3. If more than one neighborhood can exist in one postal code area then combined them into one row with the neighborhoods separated with a comma.

In [5]:
data = []
for i in range(1,len(rows)):
    tds = rows[i].find_all('td')
    temp = [td.text.replace('\n', '') for td in tds] #Clean data ie remove 'next line' character
    if temp[1]!='Not assigned': #Case 1
        data.append(temp)
        if temp[2] == 'Not assigned': # Case 2
            temp[2] = temp[1]
        temp[2] = temp[2].replace(' /', ',') #Case 3
#         print(temp)    

In [6]:
data[:3]

[['M3A', 'North York', 'Parkwoods'],
 ['M4A', 'North York', 'Victoria Village'],
 ['M5A', 'Downtown Toronto', 'Regent Park, Harbourfront']]

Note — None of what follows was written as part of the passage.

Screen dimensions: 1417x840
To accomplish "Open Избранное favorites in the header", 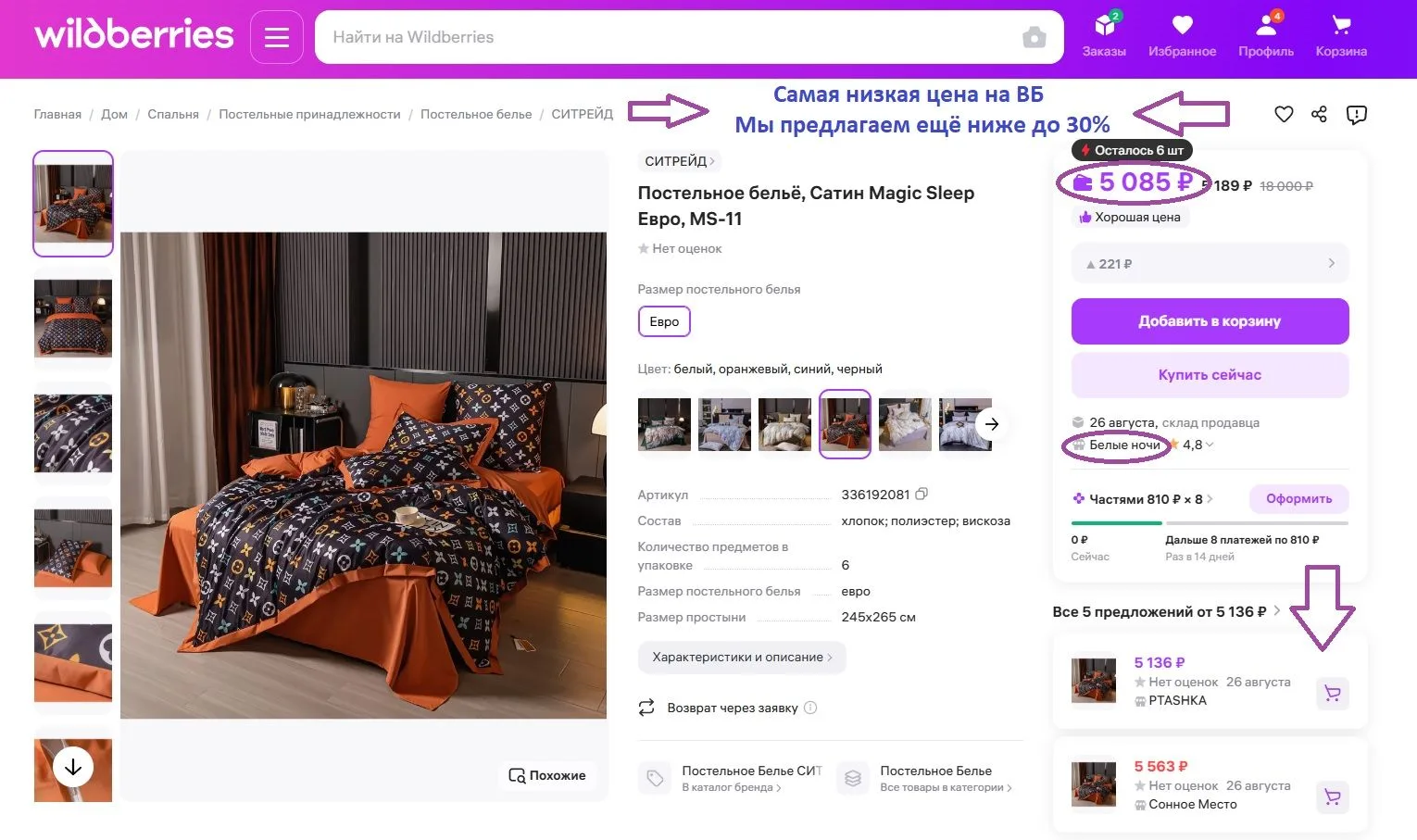I will [1182, 36].
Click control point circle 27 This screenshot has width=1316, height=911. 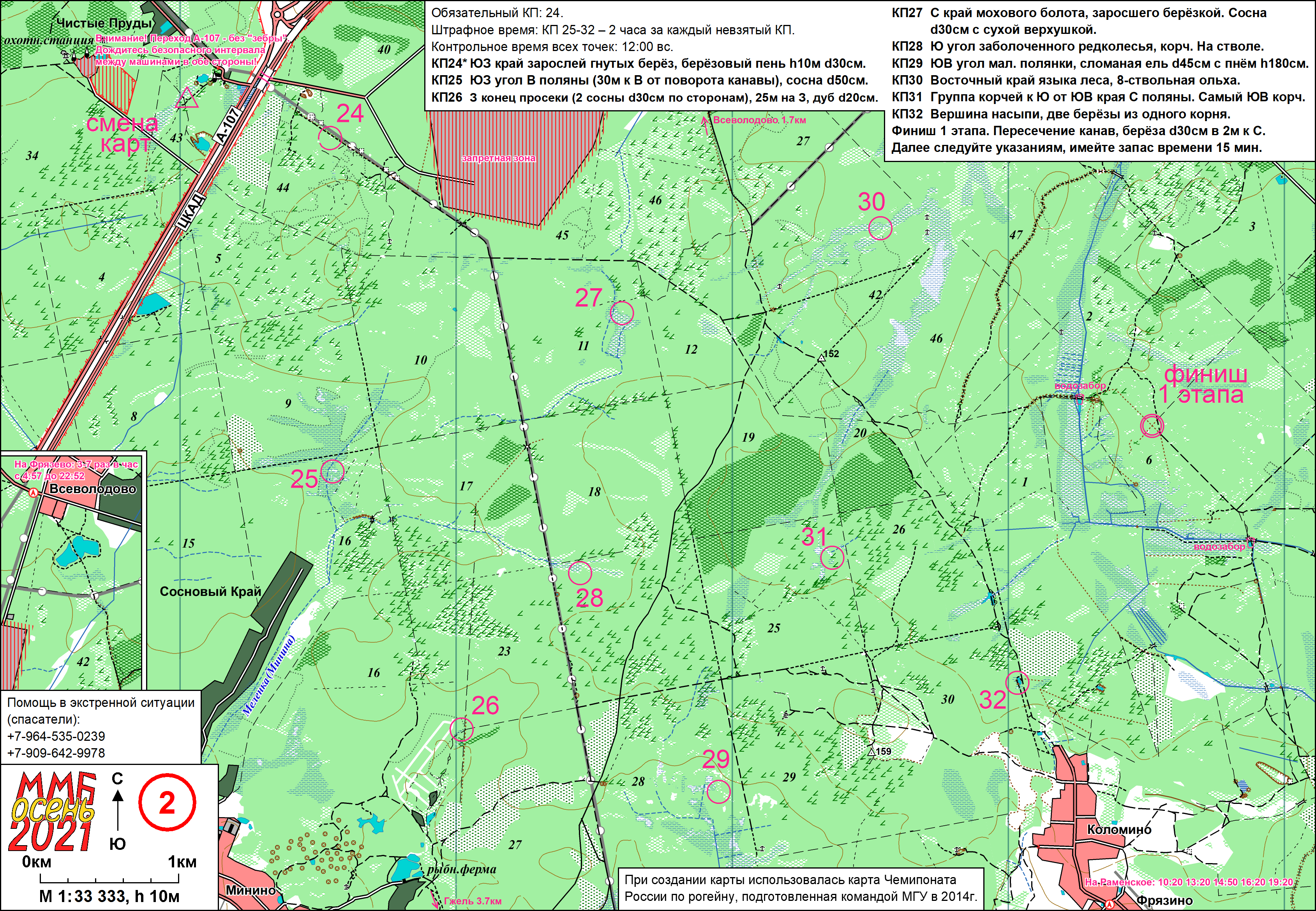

Create DataFrame of the list created.

In [7]:
postal_df = pd.DataFrame(data, columns=columns)
postal_df.head()

Unnamed: 0,Postal code,Borough,Neighborhood
0,M3A,North York,Parkwoods
1,M4A,North York,Victoria Village
2,M5A,Downtown Toronto,"Regent Park, Harbourfront"
3,M6A,North York,"Lawrence Manor, Lawrence Heights"
4,M7A,Downtown Toronto,"Queen's Park, Ontario Provincial Government"


Print the shape of DataFrame

In [8]:
postal_df.shape

(103, 3)